Rudy finally suited up for Notre Dame in the final game of the 1975 season. It was November. I was a second grader and certainly more interested in dinosaurs than music, but, according to the Billboard charts from the time, there were songs that would be quite well known to me years later…

ABBA – S.O.S.
from Thank You For The Music

I snagged a used copy of ABBA’s four-disc box for a pittance and, though I like these Swedes, I’ve only ventured beyond a dozen or so tracks once or twice. I imagine I’ve heard most of the essential stuff.

I was a kid during ABBA’s heyday, but I still remember hearing most of their hits on the radio. S.O.S. has always been a favorite. It swoops – it soars – it’s ridiculously catchy.

Wouldn’t a bio-pic on ABBA be a license to print money?

Jefferson Starship- Miracles
from Red Octopus

I can’t say that I know much of Jefferson Airplane/Jefferson Starship/Starship aside from essentially the radio hits and 1984’s Nuclear Furniture (which, for some reason, I felt the need to purchase). I’ve always loved White Rabbit and I didn’t hate We Built This City as much as the rest of the world seemed to despise it.

As for Miracles, it’s a gorgeous track that always seems to sound better on a rainy day.

The Eagles – Lyin’ Eyes
from One Of These Nights

There was a time when, like The Big Lebowski‘s Dude, I hated The Eagles. Perhaps it was their oversaturation on radio while I was growing up. Though they had called it a day, their songs seemed to be playing constantly.

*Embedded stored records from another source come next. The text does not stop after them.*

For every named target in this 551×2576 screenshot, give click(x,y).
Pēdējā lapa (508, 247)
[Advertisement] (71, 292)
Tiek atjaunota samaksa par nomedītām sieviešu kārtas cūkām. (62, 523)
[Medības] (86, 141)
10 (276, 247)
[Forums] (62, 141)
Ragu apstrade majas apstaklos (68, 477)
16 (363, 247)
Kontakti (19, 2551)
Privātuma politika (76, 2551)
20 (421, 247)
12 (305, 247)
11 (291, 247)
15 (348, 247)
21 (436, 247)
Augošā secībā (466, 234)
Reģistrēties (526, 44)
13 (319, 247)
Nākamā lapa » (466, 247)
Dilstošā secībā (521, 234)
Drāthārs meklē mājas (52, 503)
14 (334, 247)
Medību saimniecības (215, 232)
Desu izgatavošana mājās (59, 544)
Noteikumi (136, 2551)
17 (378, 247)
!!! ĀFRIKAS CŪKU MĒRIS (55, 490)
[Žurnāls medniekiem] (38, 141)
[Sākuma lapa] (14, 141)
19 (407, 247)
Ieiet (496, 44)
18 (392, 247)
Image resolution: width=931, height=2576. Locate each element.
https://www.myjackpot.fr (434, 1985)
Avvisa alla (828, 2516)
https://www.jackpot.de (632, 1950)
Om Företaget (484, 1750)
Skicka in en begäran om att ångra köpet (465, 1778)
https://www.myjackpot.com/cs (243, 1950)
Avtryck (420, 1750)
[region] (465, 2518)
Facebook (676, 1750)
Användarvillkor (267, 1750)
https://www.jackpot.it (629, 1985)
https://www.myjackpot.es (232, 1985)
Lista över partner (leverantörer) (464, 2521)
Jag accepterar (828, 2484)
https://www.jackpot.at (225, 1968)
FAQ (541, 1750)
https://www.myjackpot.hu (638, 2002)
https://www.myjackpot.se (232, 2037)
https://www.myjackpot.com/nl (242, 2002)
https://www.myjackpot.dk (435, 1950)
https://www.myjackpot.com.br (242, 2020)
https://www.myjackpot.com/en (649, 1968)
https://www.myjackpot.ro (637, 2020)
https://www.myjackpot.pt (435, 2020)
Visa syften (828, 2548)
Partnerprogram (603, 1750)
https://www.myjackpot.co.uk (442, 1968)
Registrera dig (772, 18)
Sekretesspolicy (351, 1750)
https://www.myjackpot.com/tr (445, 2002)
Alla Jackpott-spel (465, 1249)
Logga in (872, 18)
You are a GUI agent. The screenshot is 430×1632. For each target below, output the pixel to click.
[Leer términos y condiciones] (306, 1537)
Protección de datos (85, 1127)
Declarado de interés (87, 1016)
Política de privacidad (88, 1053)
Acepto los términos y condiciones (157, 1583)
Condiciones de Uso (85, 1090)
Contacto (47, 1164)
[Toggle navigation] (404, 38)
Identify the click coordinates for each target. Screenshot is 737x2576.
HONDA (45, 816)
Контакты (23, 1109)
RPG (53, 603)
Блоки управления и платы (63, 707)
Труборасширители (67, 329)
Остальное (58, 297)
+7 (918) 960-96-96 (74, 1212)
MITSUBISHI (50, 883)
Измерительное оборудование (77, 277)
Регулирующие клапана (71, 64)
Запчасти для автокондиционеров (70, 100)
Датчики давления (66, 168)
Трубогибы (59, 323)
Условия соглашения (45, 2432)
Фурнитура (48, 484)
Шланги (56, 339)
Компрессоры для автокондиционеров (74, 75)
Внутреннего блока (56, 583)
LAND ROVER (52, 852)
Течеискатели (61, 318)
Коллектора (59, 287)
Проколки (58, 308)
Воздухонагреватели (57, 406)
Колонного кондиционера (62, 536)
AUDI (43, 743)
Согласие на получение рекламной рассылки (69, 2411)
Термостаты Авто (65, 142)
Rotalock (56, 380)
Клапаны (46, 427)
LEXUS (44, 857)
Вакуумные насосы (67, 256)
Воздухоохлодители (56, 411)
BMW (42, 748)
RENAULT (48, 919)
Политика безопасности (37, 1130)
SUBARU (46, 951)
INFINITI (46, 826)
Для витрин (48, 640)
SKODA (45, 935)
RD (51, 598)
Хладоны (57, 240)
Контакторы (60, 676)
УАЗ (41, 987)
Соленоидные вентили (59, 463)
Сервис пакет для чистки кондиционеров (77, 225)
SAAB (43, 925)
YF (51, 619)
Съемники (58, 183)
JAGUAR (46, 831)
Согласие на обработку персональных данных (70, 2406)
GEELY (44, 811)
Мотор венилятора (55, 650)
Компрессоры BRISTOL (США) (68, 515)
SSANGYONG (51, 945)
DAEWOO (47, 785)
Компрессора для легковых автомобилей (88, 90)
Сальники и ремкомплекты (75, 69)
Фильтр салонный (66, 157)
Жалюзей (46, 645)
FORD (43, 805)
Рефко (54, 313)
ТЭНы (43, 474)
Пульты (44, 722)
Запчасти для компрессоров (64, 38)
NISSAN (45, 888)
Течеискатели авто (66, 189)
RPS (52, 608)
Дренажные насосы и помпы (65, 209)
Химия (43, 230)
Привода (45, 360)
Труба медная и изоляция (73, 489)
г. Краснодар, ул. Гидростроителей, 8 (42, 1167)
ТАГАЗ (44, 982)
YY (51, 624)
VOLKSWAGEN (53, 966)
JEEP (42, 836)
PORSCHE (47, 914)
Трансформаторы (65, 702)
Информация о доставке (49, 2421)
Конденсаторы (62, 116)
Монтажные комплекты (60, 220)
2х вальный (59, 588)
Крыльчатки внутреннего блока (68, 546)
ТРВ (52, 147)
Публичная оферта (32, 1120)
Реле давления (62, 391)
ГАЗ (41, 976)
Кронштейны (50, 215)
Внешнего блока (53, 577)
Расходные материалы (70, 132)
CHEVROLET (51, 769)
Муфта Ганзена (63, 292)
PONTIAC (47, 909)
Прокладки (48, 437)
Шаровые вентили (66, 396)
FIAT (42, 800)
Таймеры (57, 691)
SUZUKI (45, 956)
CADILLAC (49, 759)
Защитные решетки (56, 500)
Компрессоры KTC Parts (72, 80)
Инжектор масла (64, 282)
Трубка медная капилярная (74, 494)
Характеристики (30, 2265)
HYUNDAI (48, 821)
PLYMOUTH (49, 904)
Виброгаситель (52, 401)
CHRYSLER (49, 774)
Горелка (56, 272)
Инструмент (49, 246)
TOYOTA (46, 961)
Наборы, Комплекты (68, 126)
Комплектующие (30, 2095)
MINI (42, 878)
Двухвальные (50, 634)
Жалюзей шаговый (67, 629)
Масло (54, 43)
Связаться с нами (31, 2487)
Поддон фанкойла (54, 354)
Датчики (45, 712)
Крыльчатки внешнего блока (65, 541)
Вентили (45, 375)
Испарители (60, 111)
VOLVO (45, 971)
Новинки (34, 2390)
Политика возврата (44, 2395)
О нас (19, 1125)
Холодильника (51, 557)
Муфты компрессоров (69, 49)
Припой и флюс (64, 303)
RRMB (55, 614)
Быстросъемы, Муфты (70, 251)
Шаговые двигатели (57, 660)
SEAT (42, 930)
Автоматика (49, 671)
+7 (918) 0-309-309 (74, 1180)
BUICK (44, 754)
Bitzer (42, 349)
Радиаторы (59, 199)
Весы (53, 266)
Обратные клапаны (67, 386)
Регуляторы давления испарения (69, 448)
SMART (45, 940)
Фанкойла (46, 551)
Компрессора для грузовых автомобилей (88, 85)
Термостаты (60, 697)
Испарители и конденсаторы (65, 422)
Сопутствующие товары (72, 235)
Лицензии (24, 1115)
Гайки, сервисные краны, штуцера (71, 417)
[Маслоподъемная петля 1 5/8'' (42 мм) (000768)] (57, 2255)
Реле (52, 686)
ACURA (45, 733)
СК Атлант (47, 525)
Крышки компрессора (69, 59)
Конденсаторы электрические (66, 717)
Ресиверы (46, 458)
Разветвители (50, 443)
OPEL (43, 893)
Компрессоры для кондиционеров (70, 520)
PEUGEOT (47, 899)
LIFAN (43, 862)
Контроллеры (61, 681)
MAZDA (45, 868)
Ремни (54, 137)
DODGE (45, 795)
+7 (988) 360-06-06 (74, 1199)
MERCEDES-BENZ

And though Lyin’ Eyes got played as much as any of those songs aside from perhaps Hotel California, the harmonies and resigned tone of the song made it the one that made me pause on the station. Over the past decade or so, I’ve come to appreciate more of the group’s catalog.

Diana Ross – Theme from Mahogany (Do You Know Where You’re Going To)
from Diana Ross & The Supremes: The No. 1’s

There were a couple summers where I wore my hair in braids and my stylist was a clerk in a record store where I worked who spent nights as a popular drag queen whose specialty was Diana Ross.

(and none of that is made up)

Anyhow, Theme from Mahogany is a pretty song and filled with enough drama for a dozen drag queens. I can’t quite place it, but I seem to recall hearing the song playing in the mall with my parents during the Christmas season in ’75. The memory is there, but I can’t bring it into focus.